# Setup

In [1]:
import pandas as pd
import json

# Transformers & 
from transformers import AutoTokenizer
from tqdm import tqdm
#from torchtune.models.llama3._tokenizer import Llama3Tokenizer
#from torchtune.data import Message

In [7]:
# Set API Keys
from kaggle_secrets import UserSecretsClient # API Loggins
user_secrets = UserSecretsClient()

## Hugging Face
Hugging_Face_token = user_secrets.get_secret("Hugging_Face_token")

# Login to Hugging Face
from huggingface_hub import login

login(Hugging_Face_token)

# Load Data

In [8]:
#df_HoC_2000s_raw = pd.read_csv('H:/MA_Thesis/data/Rauh_Schwalbach_2020_ParlSpeech/df_HoC_2000s.csv')

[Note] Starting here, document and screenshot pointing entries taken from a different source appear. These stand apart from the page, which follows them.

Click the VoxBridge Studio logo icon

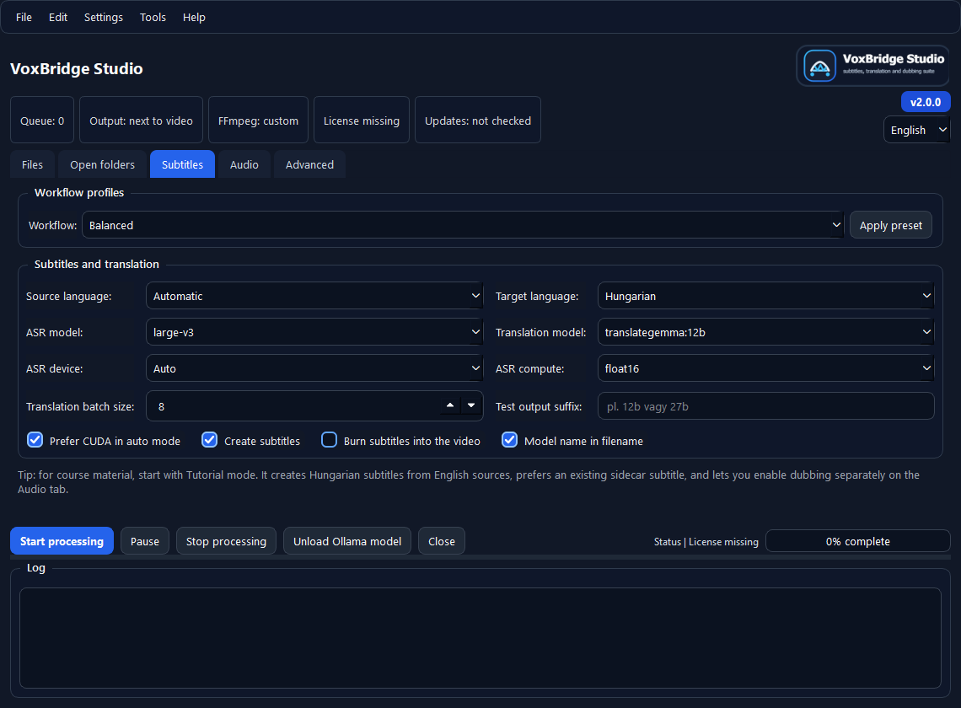819,65
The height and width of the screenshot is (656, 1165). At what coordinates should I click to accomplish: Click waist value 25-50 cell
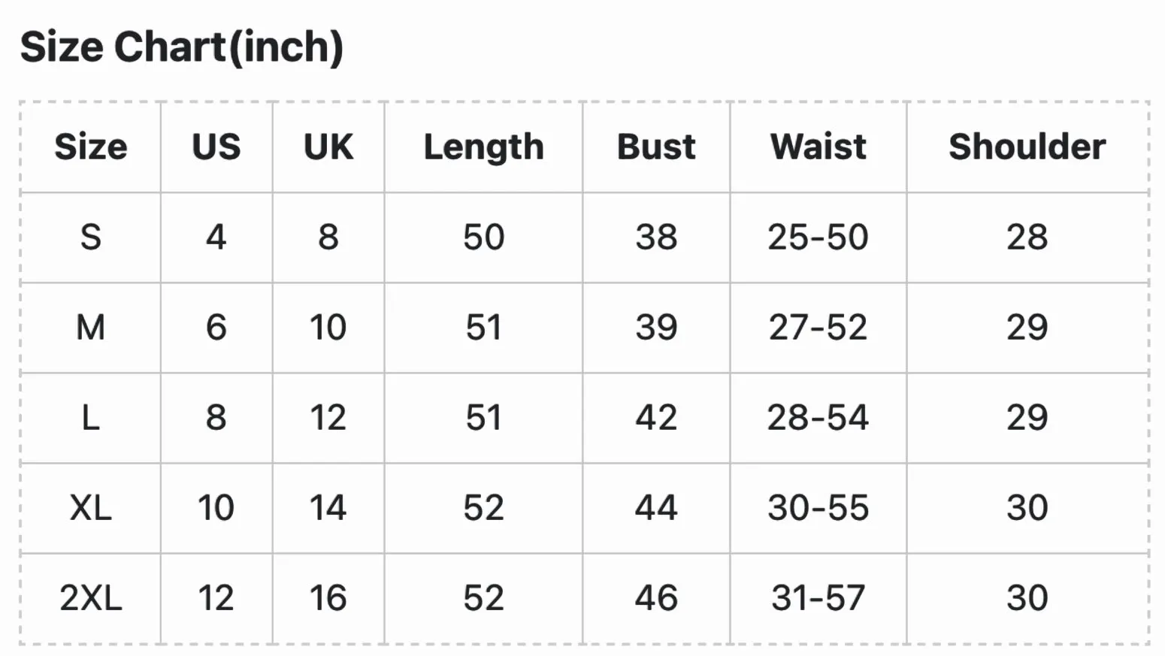[x=819, y=237]
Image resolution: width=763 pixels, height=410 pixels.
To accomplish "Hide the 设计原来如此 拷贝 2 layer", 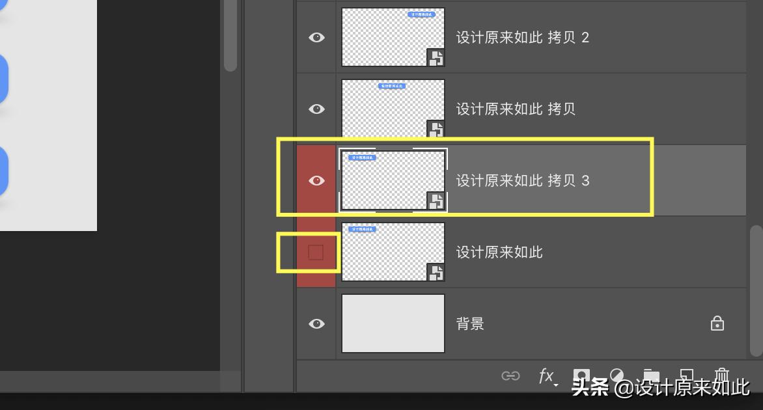I will point(316,37).
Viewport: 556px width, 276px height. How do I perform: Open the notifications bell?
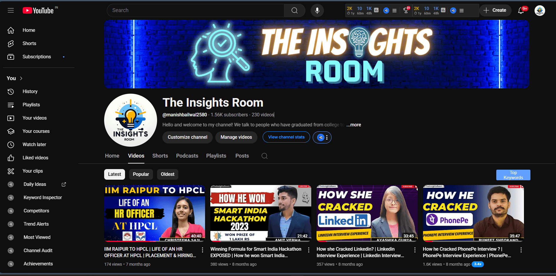coord(521,10)

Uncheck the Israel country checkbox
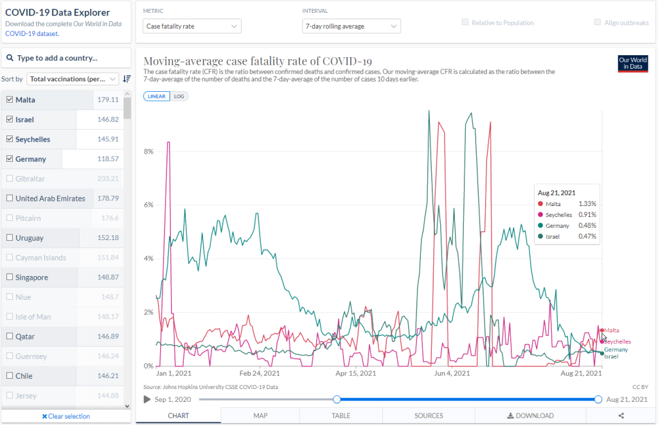click(9, 119)
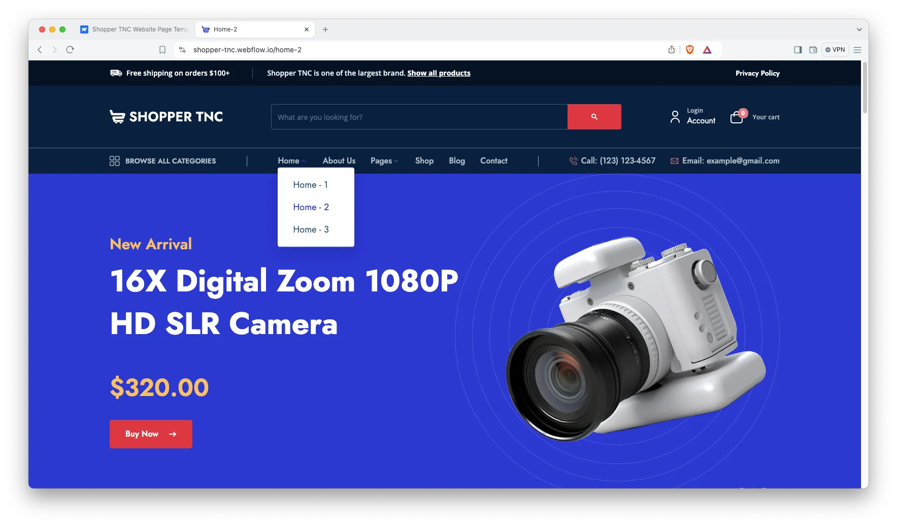The height and width of the screenshot is (526, 897).
Task: Bookmark this page using bookmark icon
Action: [162, 50]
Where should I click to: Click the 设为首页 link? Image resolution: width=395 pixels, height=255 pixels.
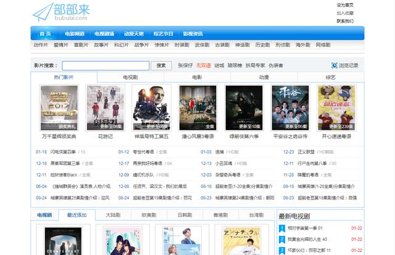pos(344,5)
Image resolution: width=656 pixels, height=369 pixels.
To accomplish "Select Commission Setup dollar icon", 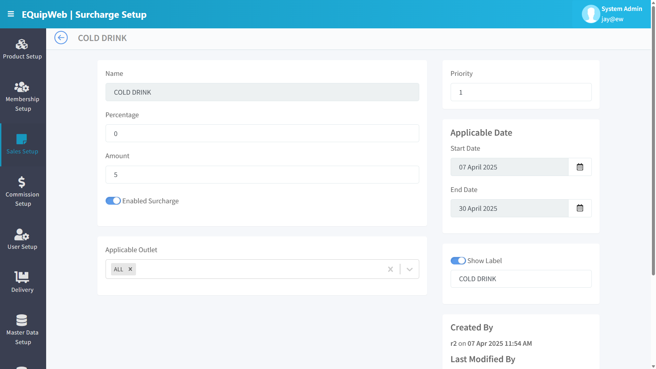I will point(22,182).
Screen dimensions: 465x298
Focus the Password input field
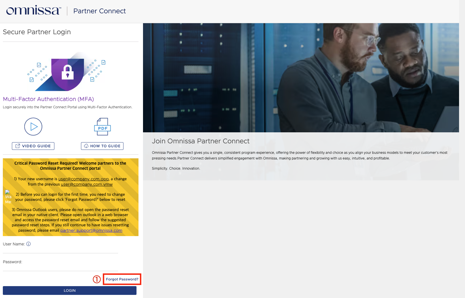coord(60,267)
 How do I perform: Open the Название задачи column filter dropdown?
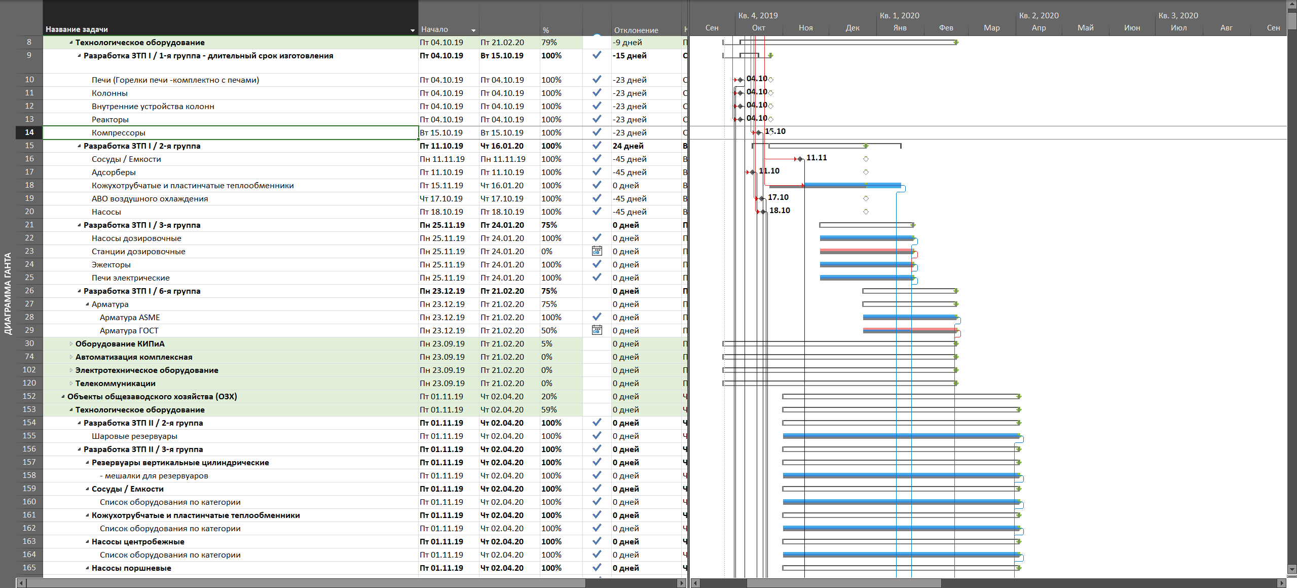[412, 30]
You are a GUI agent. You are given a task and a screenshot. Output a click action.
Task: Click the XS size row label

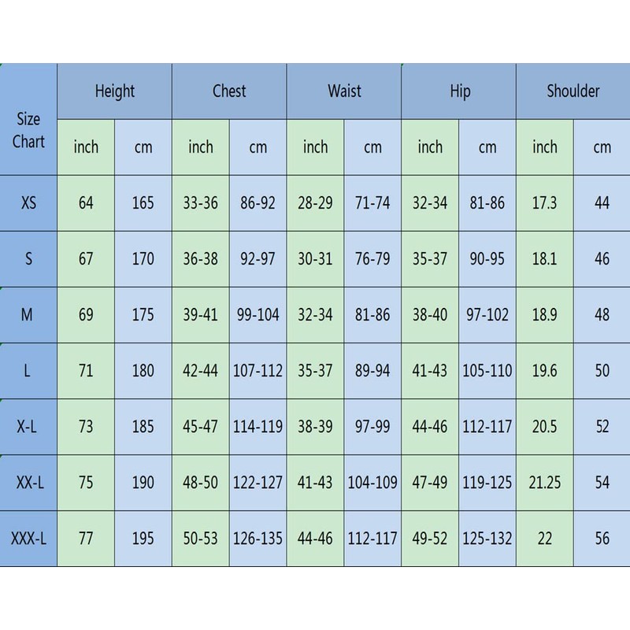(29, 203)
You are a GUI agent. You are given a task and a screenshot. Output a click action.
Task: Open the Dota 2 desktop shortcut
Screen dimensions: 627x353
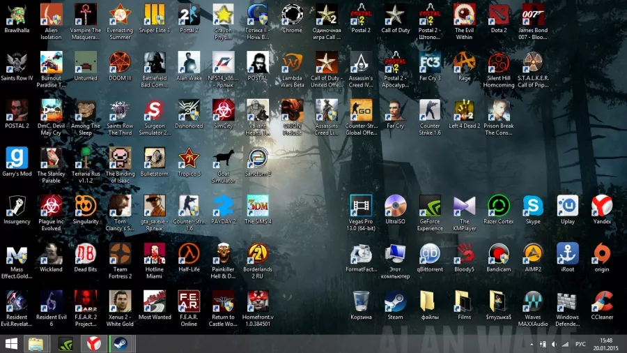[499, 15]
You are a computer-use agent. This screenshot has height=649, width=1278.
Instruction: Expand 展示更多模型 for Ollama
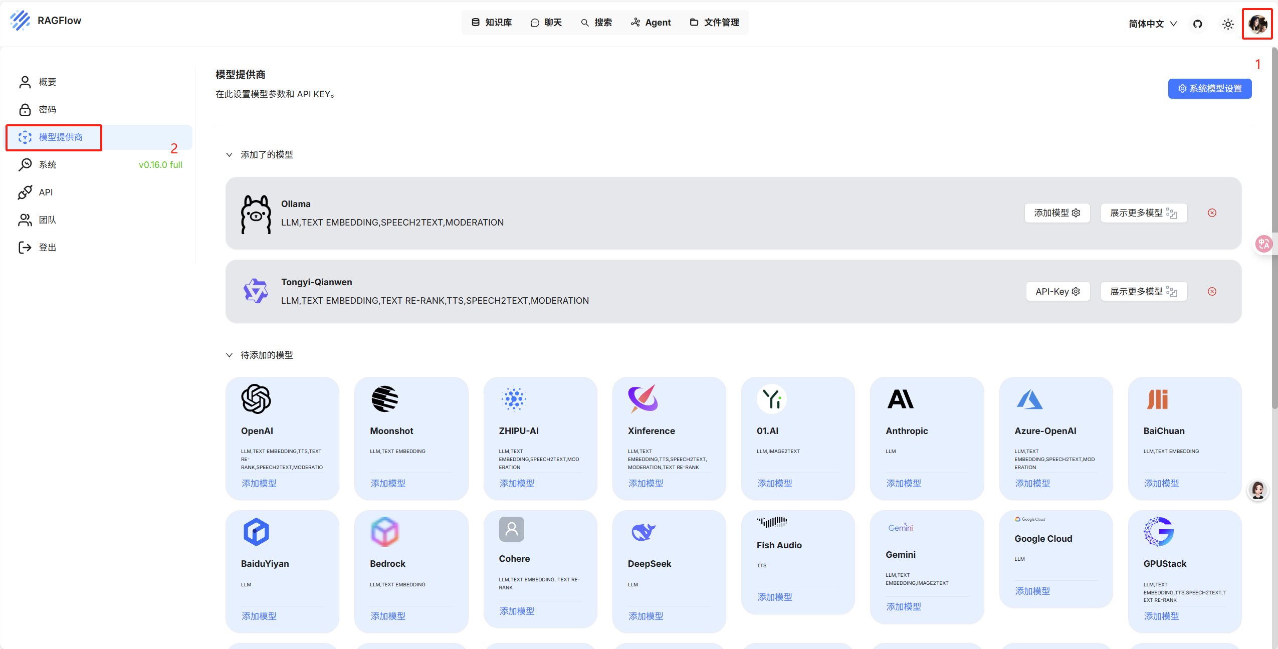[1143, 213]
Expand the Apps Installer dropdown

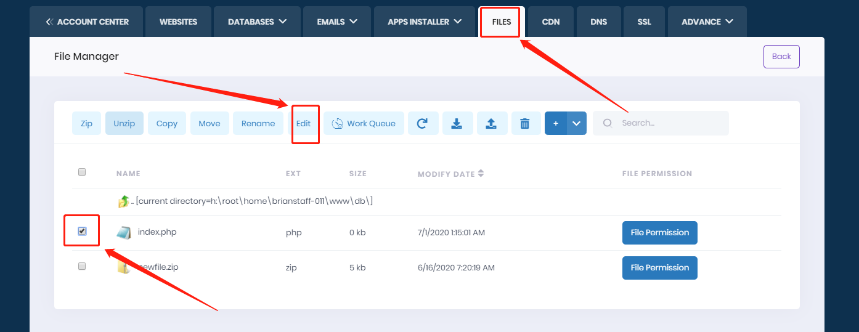click(425, 22)
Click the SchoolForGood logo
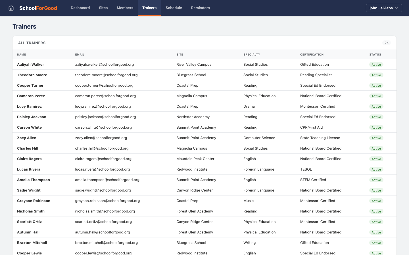 38,8
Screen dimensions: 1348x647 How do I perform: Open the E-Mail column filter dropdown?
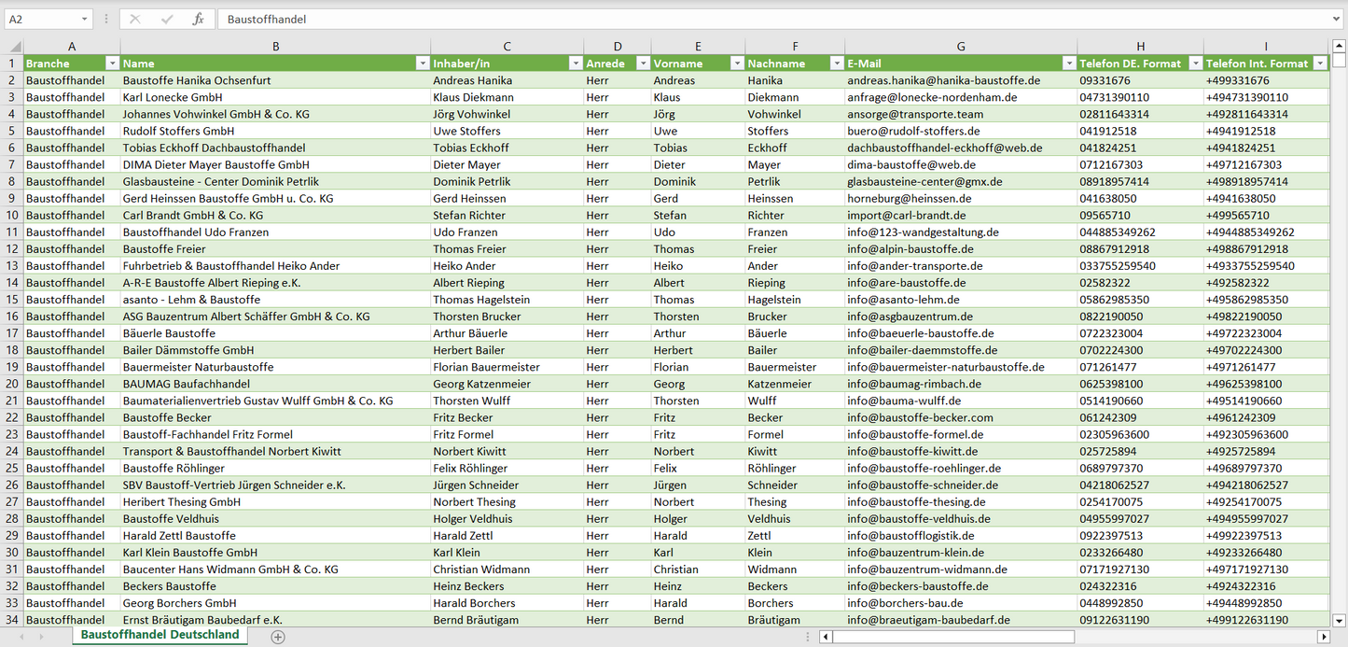[1069, 63]
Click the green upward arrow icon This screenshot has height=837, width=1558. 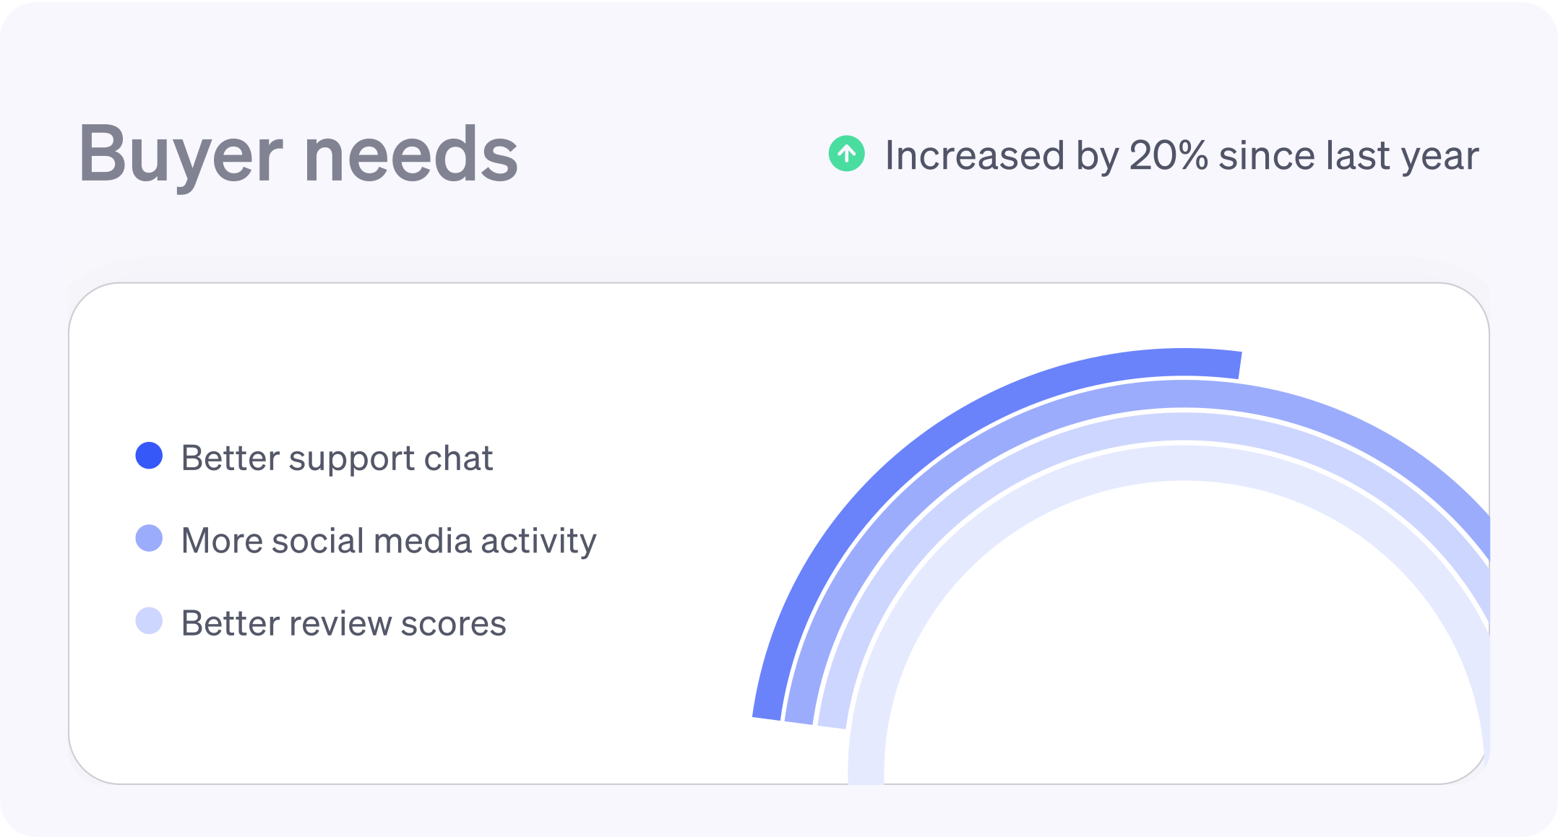(846, 154)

df_HoC_2000s_raw = pd.read_csv('/kaggle/input/parlspeech/df_HoC_2000s.csv')
df_HoC_2000s_raw.columns

Index(['date', 'agenda', 'speechnumber', 'speaker', 'party', 'party.facts.id',
       'chair', 'terms', 'text'],
      dtype='object')

In [9]:
df_HoC_2000s = df_HoC_2000s_raw[['date', 'agenda', 'speechnumber', 'speaker', 'party','text']]
df_HoC_2000s.columns
df_HoC_2000s.head(3)

Unnamed: 0,date,agenda,speechnumber,speaker,party,text
0,2000-01-10,Severe Disablement Allowance [Oral Answers To ...,1,Andrew George,LibDem,What steps the Government are taking to ensure...
1,2000-01-10,Severe Disablement Allowance [Oral Answers To ...,2,Hugh Bayley,Lab,Severe disablement allowance does not provide ...
2,2000-01-10,Severe Disablement Allowance [Oral Answers To ...,3,Andrew George,LibDem,Those who warned the Government against abolit...


# Exploratory Data Analaysis

In [13]:
df_HoC_2000s['speaker'].value_counts().head(10)

speaker
CHAIR             59591
David Cameron     13642
Theresa May       12984
Tony Blair         8272
Jack Straw         8142
Chris Grayling     6599
Chris Bryant       6217
Andrew Lansley     5942
Philip Hammond     5606
Peter Hain         5422
Name: count, dtype: int64

In [10]:
print(f"David Cameron has {df_HoC_2000s_raw[df_HoC_2000s_raw['speaker'] == 'David Cameron']['terms'].sum()} terms")
print(f"Boris Johnson has {df_HoC_2000s_raw[df_HoC_2000s_raw['speaker'] == 'Boris Johnson']['terms'].sum()} terms")

David Cameron has 1677960 terms
Boris Johnson has 259544 terms


In [22]:
df_HoC_2005 = df_HoC_2000s[df_HoC_2000s['date'].str.contains('2005')]
df_HoC_2015 = df_HoC_2000s[df_HoC_2000s['date'].str.contains('2015')]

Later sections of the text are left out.